When someone dies in front of you, it is an
experience like no other. No it is not painful, nor is it satisfying. It is an
empty, sunken feeling – a vacuum of drowned tears. It is like running a
marathon and later not being able to feel your legs, it is the pins and needles
of emotions. There is no shriek and there is no struggle, a drama-less decline.
It is an easy process that is equally as hard. Death is still a strange thing.
Funerals are strange things too. When I had
arrived at his one, there were so many people. People I had never met in my life,
people my family didn’t even meet. He had known so many people and I knew
little of him.
The funeral service is how you would
predict it. We would walk up and examine a dead body, saying our last words,
leaving our last flowers. It was so silent that I remember hearing the
breathing; slow and deep. There he lay, pale and cold an empty vessel of the
soul. They had told me not allow any of my tears to go inside the coffin for
fear his soul would remain restless and wander the earth for eternity so I had
kept my distance, my hand constantly wiping my reddened face.

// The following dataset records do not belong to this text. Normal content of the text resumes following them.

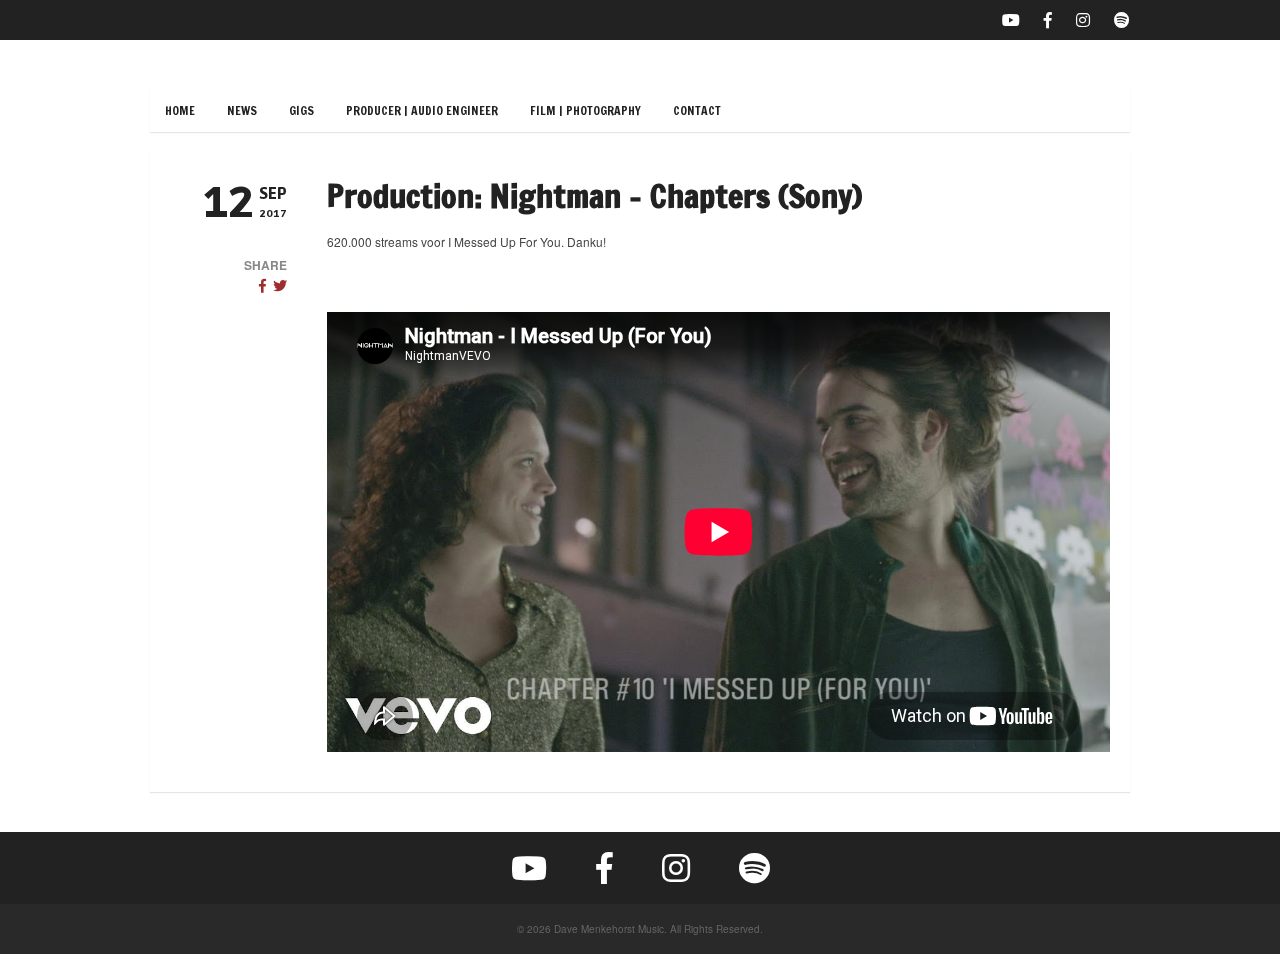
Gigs (301, 110)
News (242, 110)
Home (180, 110)
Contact (697, 110)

I had the dubious honour of locking the
cage away, my weakened arms barely able to guide the hammer down properly to
nail in the coffin. I hadn’t cared about the embarrassment that was to follow;
I just knew that I had to let him rest in peace, my final and only gift to him.
In Chinese tradition, we would burn paper
money for him, which would be used by him in the afterlife. A big circle would
be drawn by chalk and a first paper lit, wherein afterwards, everyone would
contribute a little and watch the fire burn. I remember my aunt crouching down
in front of me once we had all put in our fair share, her eyes dark and empty.
She told me he wanted me to have it, opened the black box she was clasping on
to tightly and undid the locking mechanism. It had slipped onto my wrist easily
– the size, just perfect. I gave her a hug, thanking her with a kiss on the
cheek. She stood back up and silence resumed as we stared into the blaze that
we wished would scour our memories, our thoughts, my pains.
As I turn the watch once more, the light
catches my eye once more reminding me of that fire, a memory seated in shadows.
I unclasp the bottom of the watch and slide it off my wrist. It angles itself
as I lay it on the desk, rigid and unmoving. It no longer is allowed to follow
the sunlight, absorbing its rays for energy. It would have to use up whatever
battery had been left inside and when it died, it would have to wait for my
return. I’m sure it won’t die out though – not anytime soon, I’m sure of it. The
cuts and abrasions are living proof of its perpetuating existence.